Crime and Punishment, Dostoevsky’s 1866 novel, follows the actions and thought processes of Rodion Romanovich Raskolnikov, an impoverished former student living in St Petersburg. In the first chapter we learn that Raskolnikov is planning the murder of an elderly pawnbroker, Alyona Ivanovna, a crime he proceeds to carry out, although it doesn’t go entirely according to plan. At this stage his motives are not completely clear, but it seems that he is simply in need of money: he is struggling to pay the rent, can’t afford to continue with his studies and has discovered that his sister is about to marry a man she doesn’t love for his money.

Nothing in a Dostoevsky novel is simple, however, and other motives soon begin to emerge. At one point Raskolnikov states that the old woman he has killed is just a ‘louse’ and of no use to society. He also explains that he believes in the theory that there are some people who are superior to others and have the right to commit serious crimes such as murder. He considers Napoleon to be one example of such a person and he is keen to test the theory out for himself. Are some men really so great that the law doesn’t apply to them and that they have no need to worry about the consequences of their actions because by committing murder they will have proved their greatness?

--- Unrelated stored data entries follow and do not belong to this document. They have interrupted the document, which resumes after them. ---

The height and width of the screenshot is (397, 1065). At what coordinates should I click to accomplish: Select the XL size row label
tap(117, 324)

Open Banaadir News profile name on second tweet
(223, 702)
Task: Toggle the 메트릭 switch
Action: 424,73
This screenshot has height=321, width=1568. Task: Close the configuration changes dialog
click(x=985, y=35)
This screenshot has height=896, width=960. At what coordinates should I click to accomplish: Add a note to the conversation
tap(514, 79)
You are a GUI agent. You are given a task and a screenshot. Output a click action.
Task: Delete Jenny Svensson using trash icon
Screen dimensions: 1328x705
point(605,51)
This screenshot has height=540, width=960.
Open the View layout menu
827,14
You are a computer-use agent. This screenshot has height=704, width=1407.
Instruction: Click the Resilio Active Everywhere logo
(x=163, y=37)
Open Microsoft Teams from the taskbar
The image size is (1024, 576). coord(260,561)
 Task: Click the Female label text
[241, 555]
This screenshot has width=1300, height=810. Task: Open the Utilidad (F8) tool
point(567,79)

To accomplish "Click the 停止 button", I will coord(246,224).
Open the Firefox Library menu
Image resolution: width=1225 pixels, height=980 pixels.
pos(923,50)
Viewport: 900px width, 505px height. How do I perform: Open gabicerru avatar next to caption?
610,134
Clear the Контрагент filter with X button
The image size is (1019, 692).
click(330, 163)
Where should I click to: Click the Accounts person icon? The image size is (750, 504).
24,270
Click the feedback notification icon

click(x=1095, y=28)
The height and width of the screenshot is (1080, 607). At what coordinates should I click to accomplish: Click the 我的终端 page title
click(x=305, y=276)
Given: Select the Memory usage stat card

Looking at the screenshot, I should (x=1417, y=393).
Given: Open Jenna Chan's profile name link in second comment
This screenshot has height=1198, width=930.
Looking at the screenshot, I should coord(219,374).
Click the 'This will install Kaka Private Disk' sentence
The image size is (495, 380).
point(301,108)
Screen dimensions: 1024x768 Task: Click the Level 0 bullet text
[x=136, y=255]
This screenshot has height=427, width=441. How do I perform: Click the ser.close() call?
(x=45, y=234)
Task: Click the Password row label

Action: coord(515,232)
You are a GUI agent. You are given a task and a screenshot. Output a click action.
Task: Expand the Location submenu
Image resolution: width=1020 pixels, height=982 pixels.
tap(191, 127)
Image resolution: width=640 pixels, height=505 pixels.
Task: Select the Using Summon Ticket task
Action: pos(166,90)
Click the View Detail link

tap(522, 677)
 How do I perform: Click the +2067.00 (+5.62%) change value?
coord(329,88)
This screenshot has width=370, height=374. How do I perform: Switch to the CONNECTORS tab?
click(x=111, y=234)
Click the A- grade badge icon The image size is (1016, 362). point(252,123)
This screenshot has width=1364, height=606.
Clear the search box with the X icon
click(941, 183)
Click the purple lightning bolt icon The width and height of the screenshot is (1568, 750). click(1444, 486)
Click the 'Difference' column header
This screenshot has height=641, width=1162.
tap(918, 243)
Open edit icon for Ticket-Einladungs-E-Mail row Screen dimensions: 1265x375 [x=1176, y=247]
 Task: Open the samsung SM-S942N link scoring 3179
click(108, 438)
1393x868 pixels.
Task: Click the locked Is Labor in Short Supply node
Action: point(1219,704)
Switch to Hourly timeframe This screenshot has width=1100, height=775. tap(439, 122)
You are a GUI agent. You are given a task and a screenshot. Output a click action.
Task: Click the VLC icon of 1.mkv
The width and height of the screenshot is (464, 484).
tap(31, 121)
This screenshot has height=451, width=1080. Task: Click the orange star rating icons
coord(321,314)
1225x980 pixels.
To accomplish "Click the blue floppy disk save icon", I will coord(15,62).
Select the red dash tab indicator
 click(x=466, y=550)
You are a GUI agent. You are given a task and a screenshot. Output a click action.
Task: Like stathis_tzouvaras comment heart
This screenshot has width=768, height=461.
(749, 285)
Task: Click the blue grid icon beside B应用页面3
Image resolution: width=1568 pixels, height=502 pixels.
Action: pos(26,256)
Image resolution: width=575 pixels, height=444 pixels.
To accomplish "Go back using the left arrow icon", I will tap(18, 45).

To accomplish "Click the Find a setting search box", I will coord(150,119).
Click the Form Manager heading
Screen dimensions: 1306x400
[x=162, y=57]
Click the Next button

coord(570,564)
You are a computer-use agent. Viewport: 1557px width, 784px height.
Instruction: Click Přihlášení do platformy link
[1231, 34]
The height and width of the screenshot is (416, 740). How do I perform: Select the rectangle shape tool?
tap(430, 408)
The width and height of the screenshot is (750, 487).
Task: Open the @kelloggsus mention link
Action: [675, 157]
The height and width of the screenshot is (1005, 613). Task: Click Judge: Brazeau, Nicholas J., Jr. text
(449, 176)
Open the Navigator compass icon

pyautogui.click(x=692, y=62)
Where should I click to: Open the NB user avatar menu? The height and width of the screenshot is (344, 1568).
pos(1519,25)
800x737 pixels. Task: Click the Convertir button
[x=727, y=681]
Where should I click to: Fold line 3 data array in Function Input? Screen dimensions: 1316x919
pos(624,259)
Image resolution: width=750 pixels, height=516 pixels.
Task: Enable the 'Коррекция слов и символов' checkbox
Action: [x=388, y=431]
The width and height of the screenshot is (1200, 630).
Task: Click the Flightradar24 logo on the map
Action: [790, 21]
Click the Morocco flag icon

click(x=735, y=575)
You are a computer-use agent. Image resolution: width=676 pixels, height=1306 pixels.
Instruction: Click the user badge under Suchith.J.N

Of course, Raskolnikov does not escape the consequences and from the moment he kills the pawnbroker, his emotions are thrown into turmoil. Although he gets away from the scene of the crime presumably undetected, he obsesses over every detail of the murder, becoming feverish and causing his family and friends – who know nothing of what he has done – to worry about him. Despite taking some steps to cover his traces and remove the evidence, there are times when he seems to want to be discovered and goes out of his way to make himself appear suspicious. He becomes more and more tormented as the novel progresses and as Dostoevsky allows us to access Raskolnikov’s innermost thoughts, this is not the most comfortable or pleasant of reads! You wouldn’t really expect a book with the title Crime and Punishment to be comfortable and pleasant, though, would you?

The crime part of the novel is obvious enough, but the punishment takes more than one form. First, there is Raskolnikov’s psychological disarray in the days following the murder, which is a punishment in itself, but there is also the question of whether or not his crime will eventually be found out and he will receive punishment of a different kind. I won’t spoil things by telling you whether he is discovered, betrayed, confesses or escapes justice forever, because once the detective Porfiry Petrovitch gets involved, there is a certain element of suspense which I’m sure you would rather experience for yourself.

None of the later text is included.